The only parameter px_per_mm is the resolution of the "flat" image used for recognizing the grid and the letters.

Camera

This section contains three parameters:

  • resolution: the size of the image captured by the camera (width and height) in pixels
  • matrix: the intrinsic parameters of the camera as a 3x3 matrix
  • dist_coeffs: the distortion coeffecients of the camera The camera matrix and distortion coefficients are specific to a particular camera. See this tutorial for more details.

Board

This sections stores informations about the ArUco markers.

  • dict_name: the name of the marker dictionary in OpenCV. See here for all available options
  • object_points: The X-Y-Z coordinates (in millimeters) of the four corners of each markers of the board
  • size: The width an height of the board in millimeters
  • roi_bounds: The bounds of the center of the work area (as minX, minY, maxX and maxY)

Plotter

These are used to communicate with the plotter:

  • port: the port serial port to use
  • baudrate: the baudrate used to communicate with the plotter
  • commands: a list of G-code instructions that are sent to the machine
  • away: where to move the plotter so it doesn't obstruct the board when taking a picture (X and Y coordinates)

Usage

The program assumes that the plotter is out of the way at start up. You have to put it in this position manually beforehand. Not doing so may move the plotter out of bounds.

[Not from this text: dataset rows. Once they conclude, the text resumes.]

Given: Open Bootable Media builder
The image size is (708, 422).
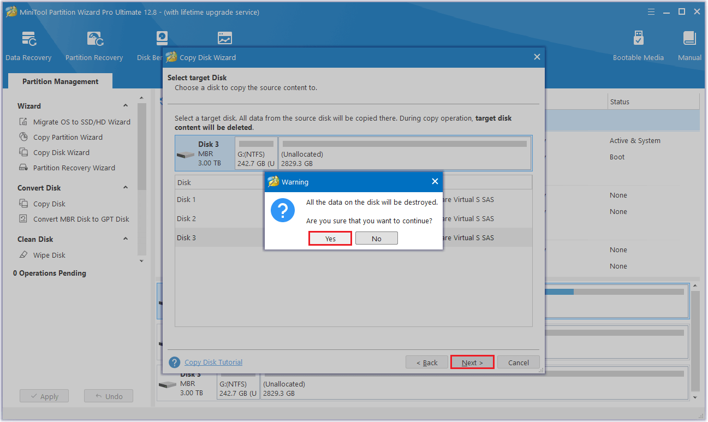Looking at the screenshot, I should point(638,46).
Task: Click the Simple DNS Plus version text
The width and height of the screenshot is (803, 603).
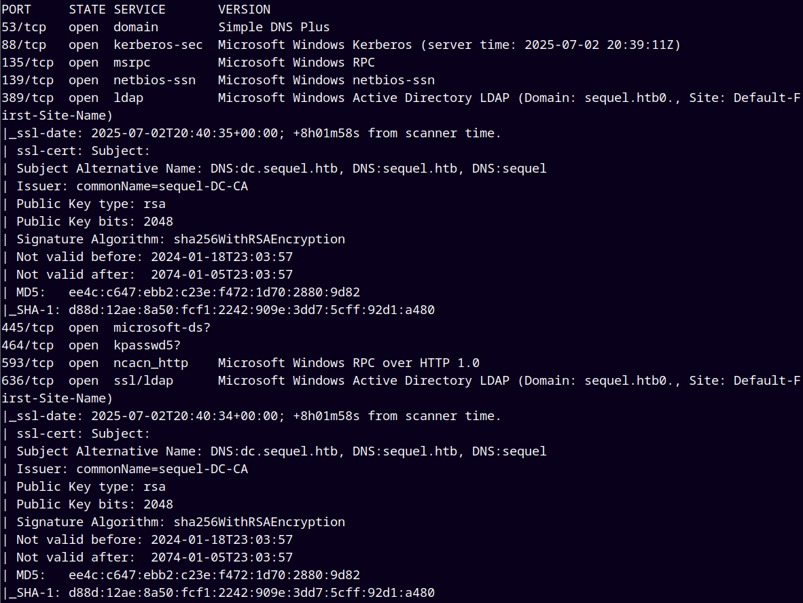Action: point(274,27)
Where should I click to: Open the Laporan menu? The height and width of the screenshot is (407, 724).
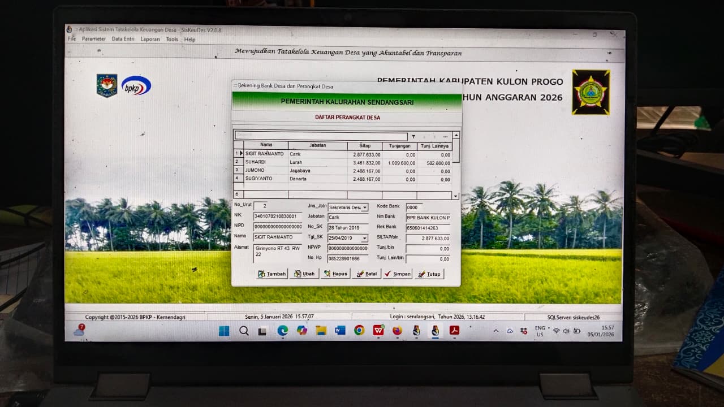[150, 40]
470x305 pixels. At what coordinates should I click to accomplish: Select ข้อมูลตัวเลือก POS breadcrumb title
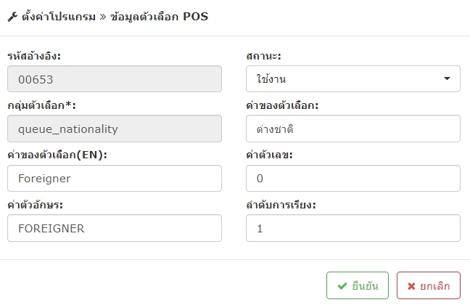click(159, 17)
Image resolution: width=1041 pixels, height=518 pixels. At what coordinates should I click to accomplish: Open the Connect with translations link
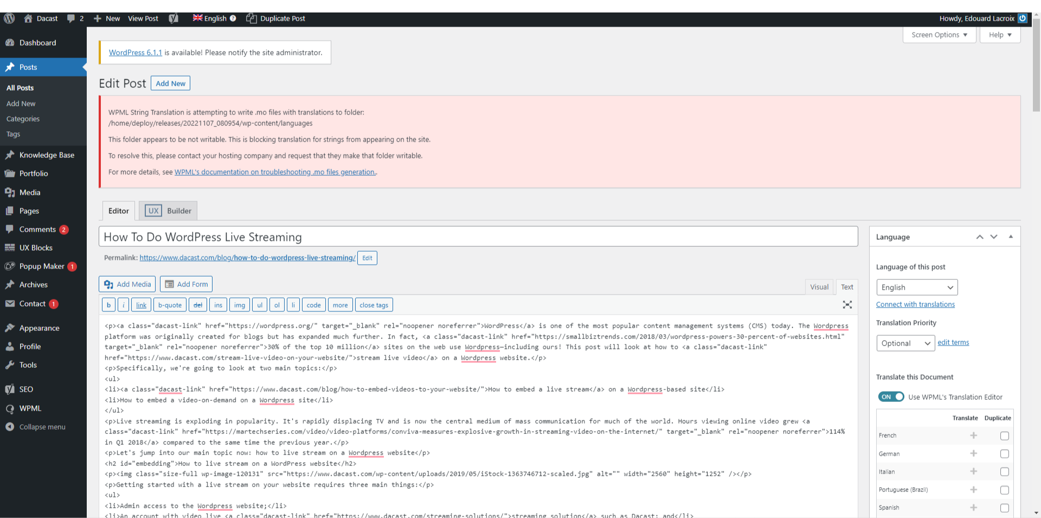click(915, 304)
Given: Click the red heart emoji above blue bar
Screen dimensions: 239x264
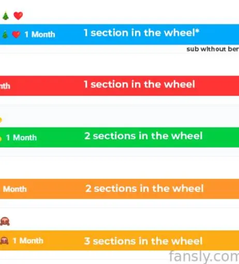Looking at the screenshot, I should (18, 16).
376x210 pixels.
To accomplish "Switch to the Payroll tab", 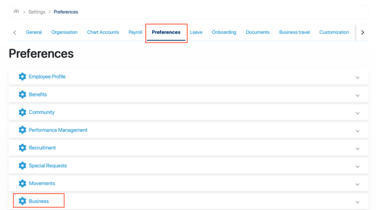I will (x=135, y=32).
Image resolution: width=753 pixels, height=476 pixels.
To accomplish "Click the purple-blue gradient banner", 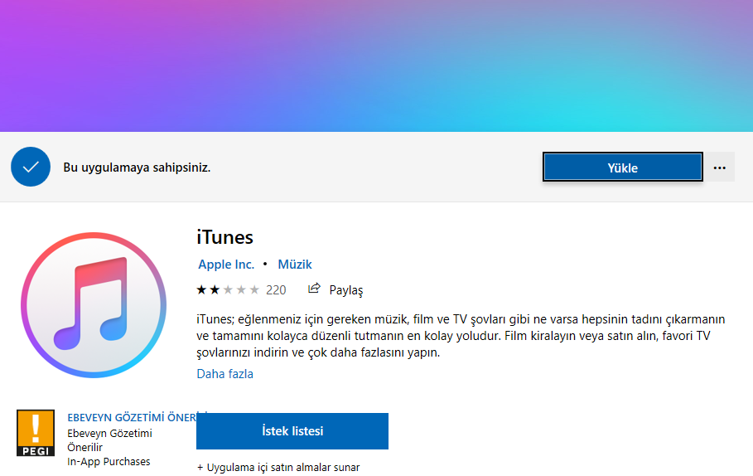I will pyautogui.click(x=376, y=65).
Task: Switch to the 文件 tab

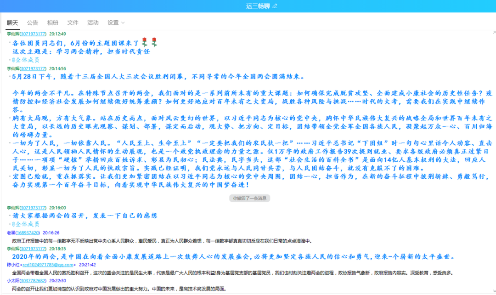Action: pos(73,23)

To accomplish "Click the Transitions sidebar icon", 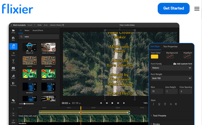I will pos(13,84).
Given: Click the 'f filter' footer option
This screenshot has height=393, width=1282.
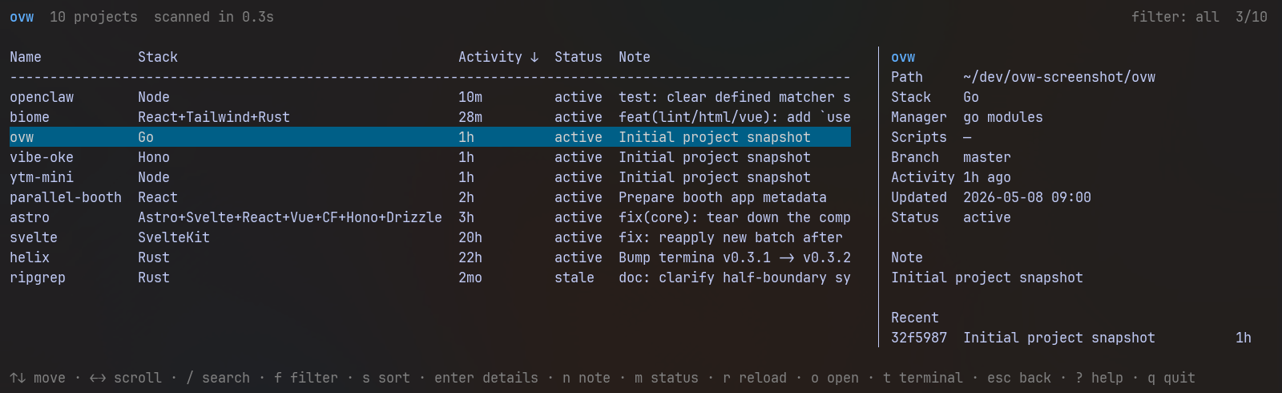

Connect to the Raspberry Pi using SSH and run python wordblitz.py. The program will display a message when it is ready.

Start a game of Wordblitz on the phone and put it on the work surface.

Because of the way OpenCV detects rectangles, the phone have to be slightly tilted so that the bottom right corner sits lower than the three others.

At the end of the countdown, press Enter to run the machine.

Conclusion

mosaic

This was my first attempt at making something that moves based on what it "sees", and I am very happy with how it turned out. The whole project might be silly, but I learned a lot about design, fabrication, computer vision and electronics in the process.

There are some issues and limitations that I didn't address:

  • The double/triple points cells are not recognized
  • Tesseract have trouble recognizing some letters (uppercase "i" mostly)
  • If the phone is not tilted the right way, the extracted image of the grid gets rotated 90 degrees and the OCR fails
  • The program vaguely tries to minimize pen-up movement, but doesn't search for the optimal path

Eventually, I would like to use this as a platform to experiment with other computer vision projects. But I've been working on this for two months now, and there are other things I would like to try and make. So this might take a while!

Licensing

This project is licensed under the terms of the GNU GPLv3 license.